- What the exercise asks
Please copy exactly the line that contains "Screen dimensions: 500x378" and every line after it through the end of the records, leaving the pictures out.

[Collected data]
****************

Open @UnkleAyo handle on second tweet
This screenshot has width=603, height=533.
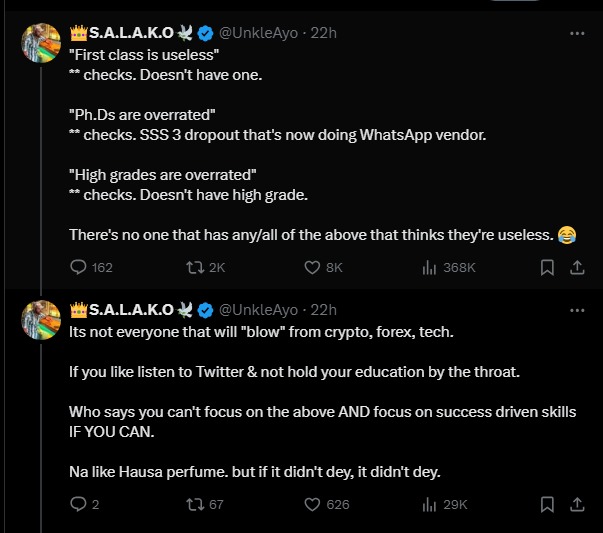[x=258, y=309]
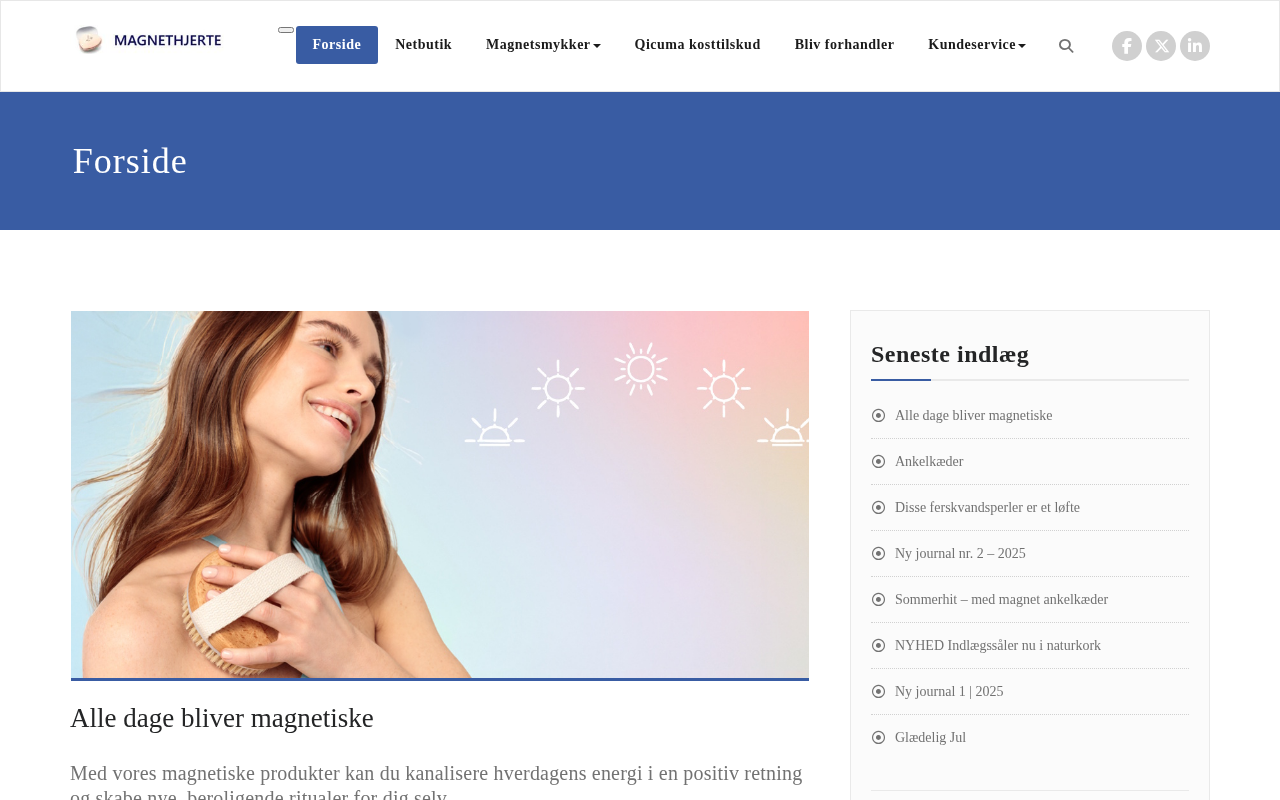Expand the Kundeservice dropdown menu

(977, 45)
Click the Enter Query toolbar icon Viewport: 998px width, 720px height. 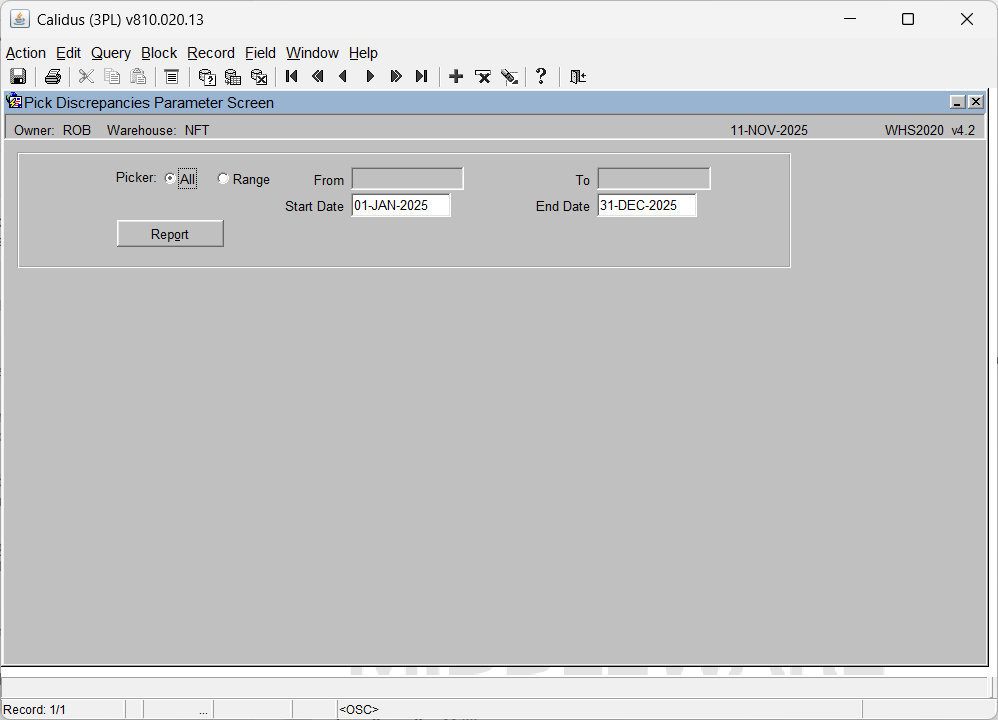(x=207, y=77)
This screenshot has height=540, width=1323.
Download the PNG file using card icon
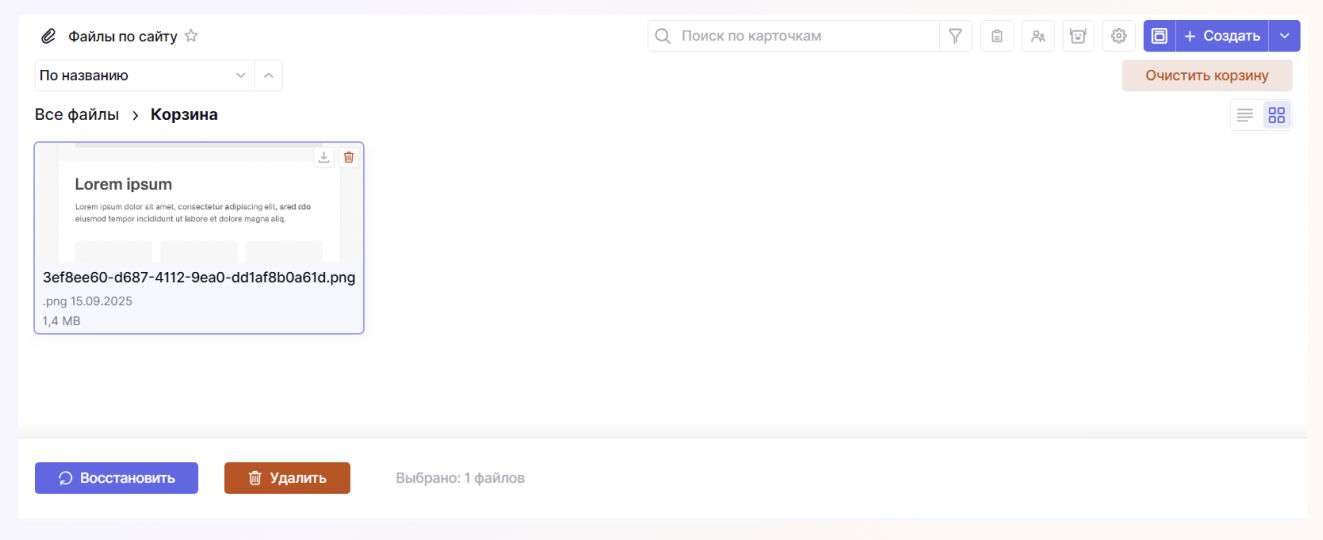324,157
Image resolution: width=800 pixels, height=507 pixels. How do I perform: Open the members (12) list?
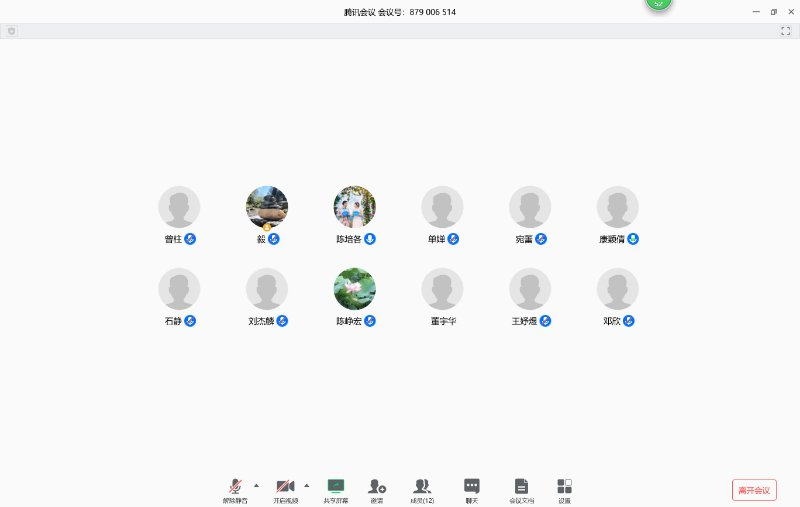pyautogui.click(x=422, y=489)
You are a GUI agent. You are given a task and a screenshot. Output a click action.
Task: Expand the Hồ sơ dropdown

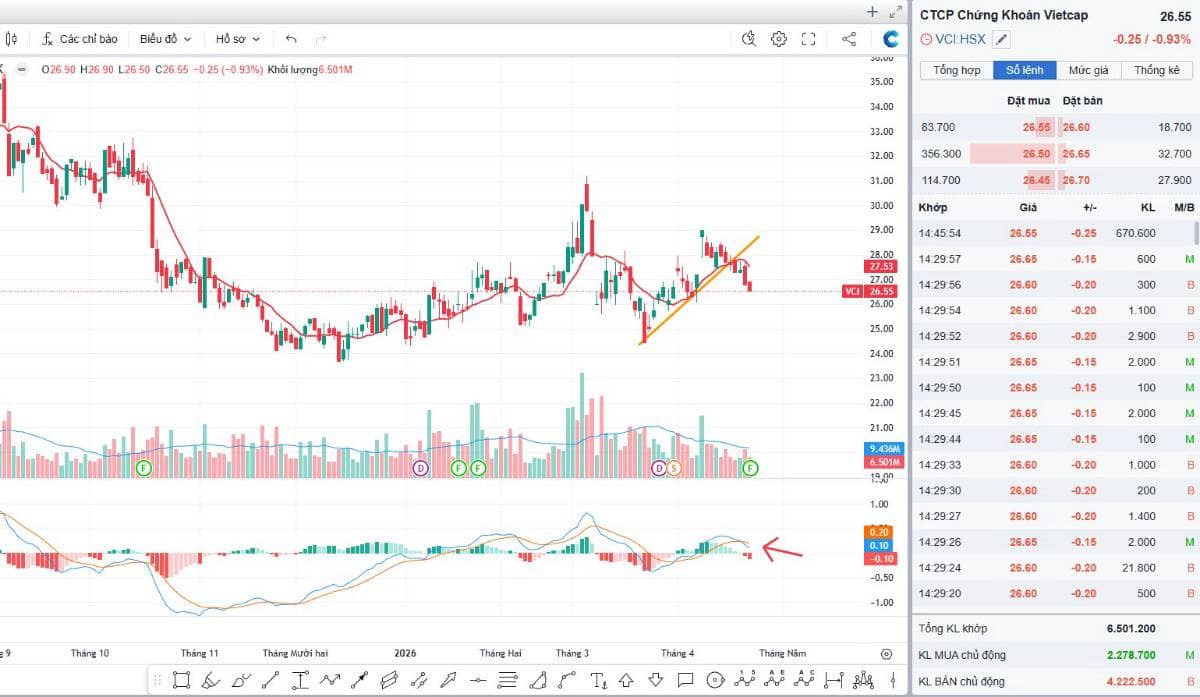238,39
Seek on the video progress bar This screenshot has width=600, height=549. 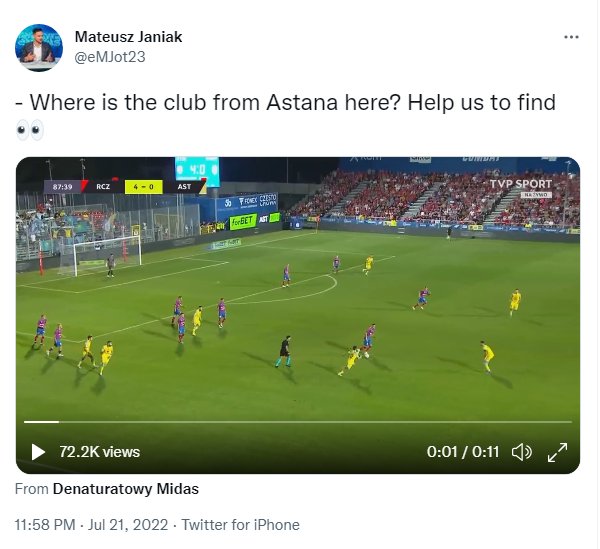(x=298, y=422)
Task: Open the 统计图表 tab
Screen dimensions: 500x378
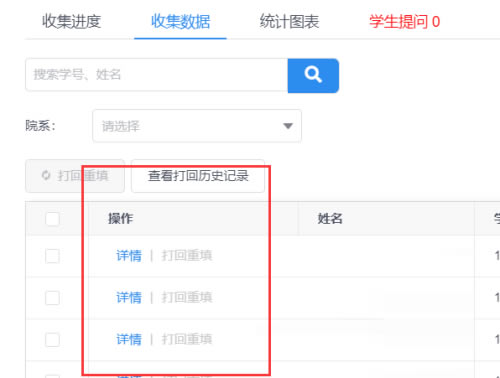Action: click(x=289, y=22)
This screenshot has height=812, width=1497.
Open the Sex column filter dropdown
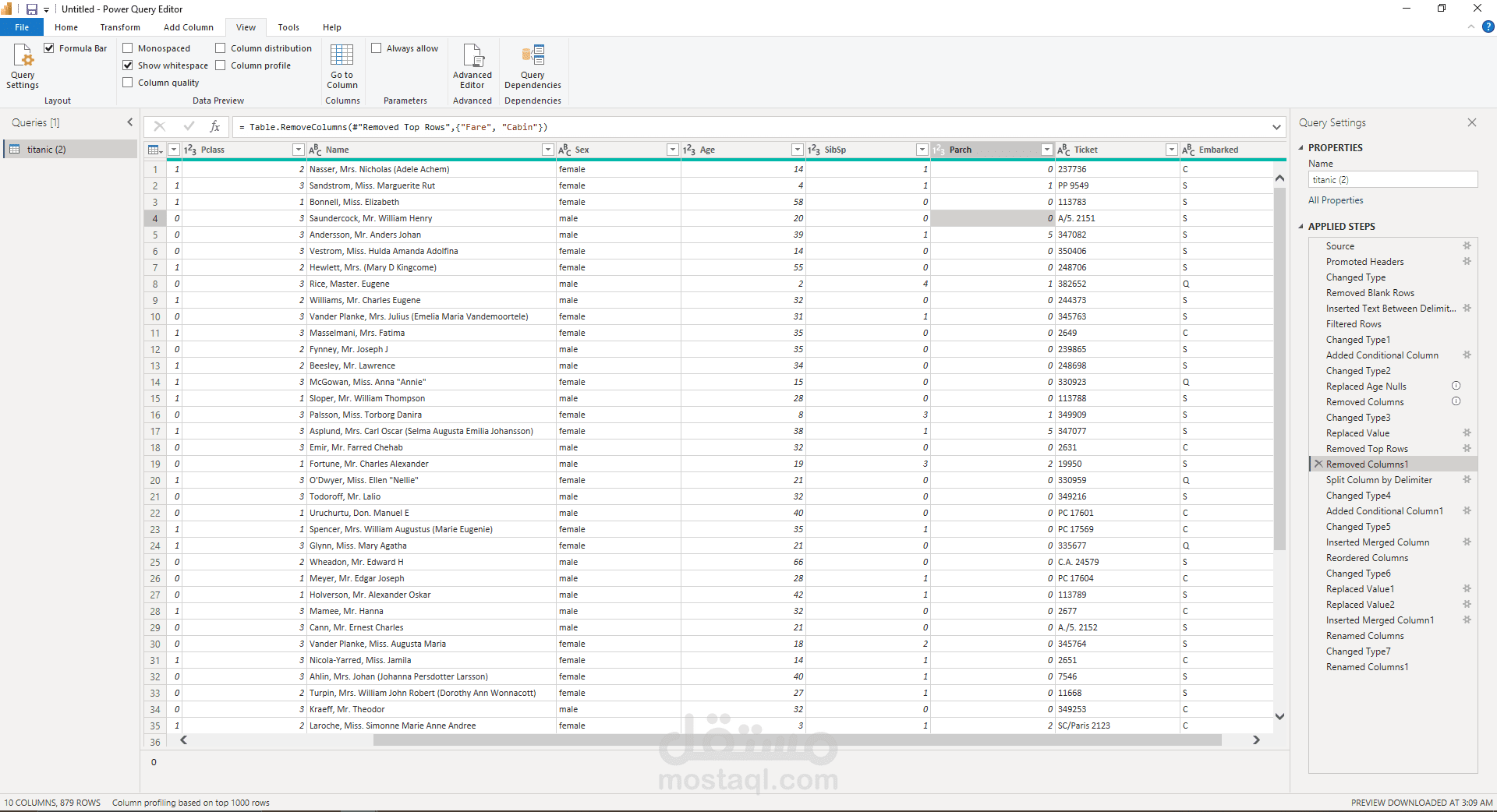(x=672, y=150)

****************

- Exercise result
Screen dimensions: 500x378
Action: click(x=289, y=22)
This screenshot has height=812, width=1497.
Open the Sex column filter dropdown
(x=672, y=150)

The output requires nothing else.